Advocates for workers stepped up to remember Ginsburg. 

From the AFL-CIO:

America has lost one of the greatest jurists in our nation’s history. Justice Ruth Bader Ginsburg spent her career defending the Constitution and the everyday working people who bring that document to life. She was a consistent, unshakable champion of civil and women’s rights and the freedom to form a union. The AFL-CIO, the labor movement and all those who aspire for dignity on the job are better off because of Justice Ginsburg’s service. Her passing leaves a hole in our collective hearts and a vacancy on the highest court in the land, and you can rest assured that America’s unions will honor Justice Ginsburg’s memory as we fight for our democracy in the days and weeks to come.

From the National Education Association:

Justice Ginsburg was a woman, teacher and tenacious fighter for equal rights for women and girls. She reminded us the only thing that keeps women from being on equal footing with men is to take ‘their foot off our necks.’ Truly the Notorious RBG, she showed us the power of dissent.
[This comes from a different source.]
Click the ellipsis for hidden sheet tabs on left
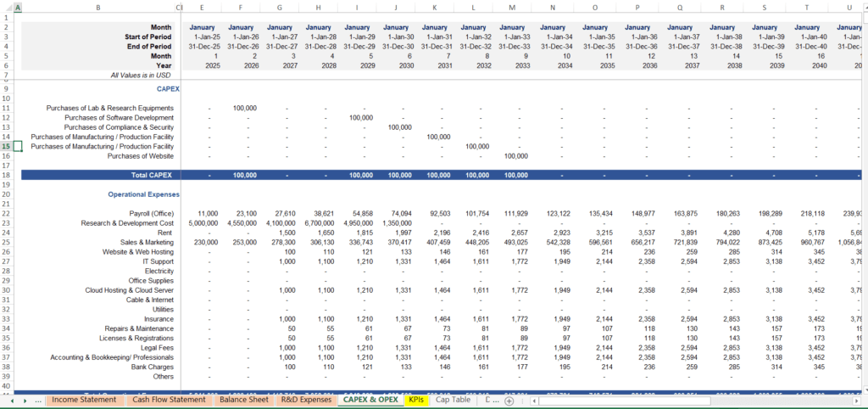This screenshot has height=409, width=868. tap(36, 400)
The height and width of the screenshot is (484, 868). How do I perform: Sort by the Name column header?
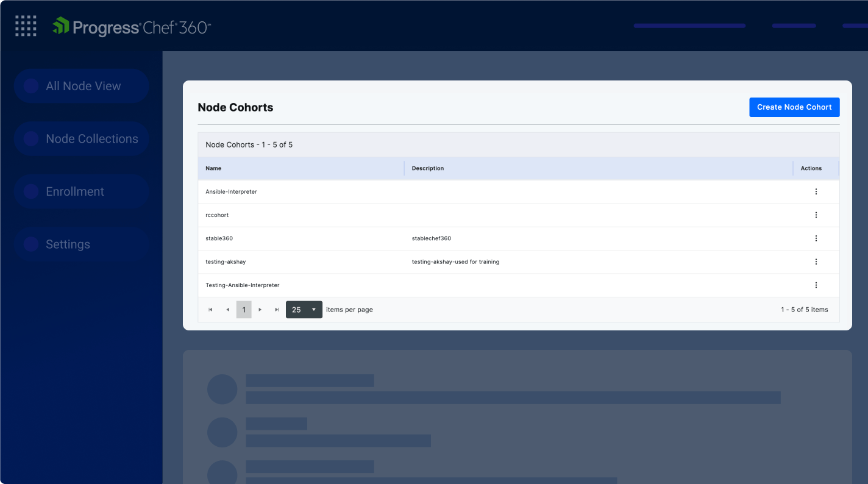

In the landmark decision of Ledbetter v. Goodyear, she boldly wrote that what many of us know far too well and personally: women can be victims of sex discrimination, and we are far from achieving equal pay for equal work. In the power of the written word, Justice Ginsburg urged Congress to take up the issue.

From Pride at Work:

With the passing of Justice Ginsburg, America lost a champion for LGBTQ people, workers, women, and the ideals of equality and justice. Justice Ginsburg’s legal brilliance and work ethic made her more than just a popular hero for so many nationwide, it made her a force to be reckoned with.
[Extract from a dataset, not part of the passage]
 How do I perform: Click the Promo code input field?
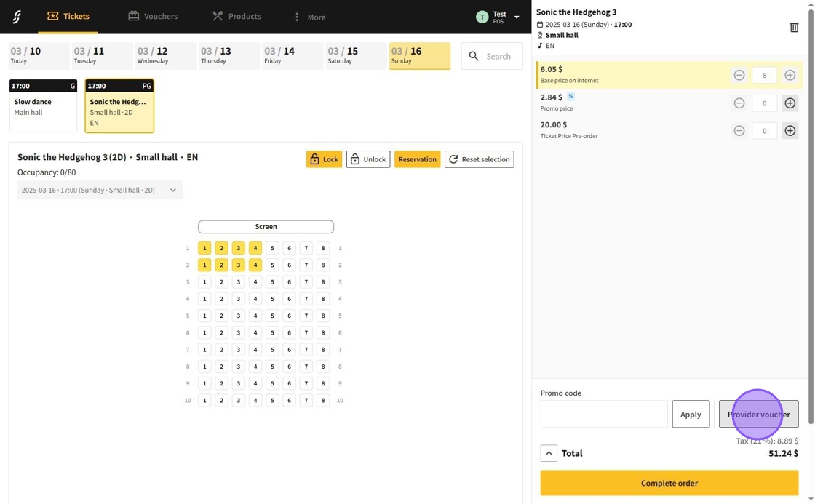603,414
From the American Federation of Teachers:

Justice Ginsburg is an icon. She leaves behind a legacy as a brilliant, hardworking jurist and a trailblazing feminist; her loss is incalculable. Long before she became notorious, she broke barriers most never even dreamed to approach. Her unfailing sense of justice reminded us of its awesome power, and her unbending sense of duty reminded us to remain committed to protecting our democracy, our Constitution and the rule of law. But it was her personal courage and resilience, especially in the face of illness, that reminded us just how much strength one single person can have.

This blog originally appeared at Daily Kos on September 19, 2020. Reprinted with permission.

About the Author: Laura Clawson is a Daily Kos contributing editor since December 2006. Full-time staff since 2011, currently assistant managing editor.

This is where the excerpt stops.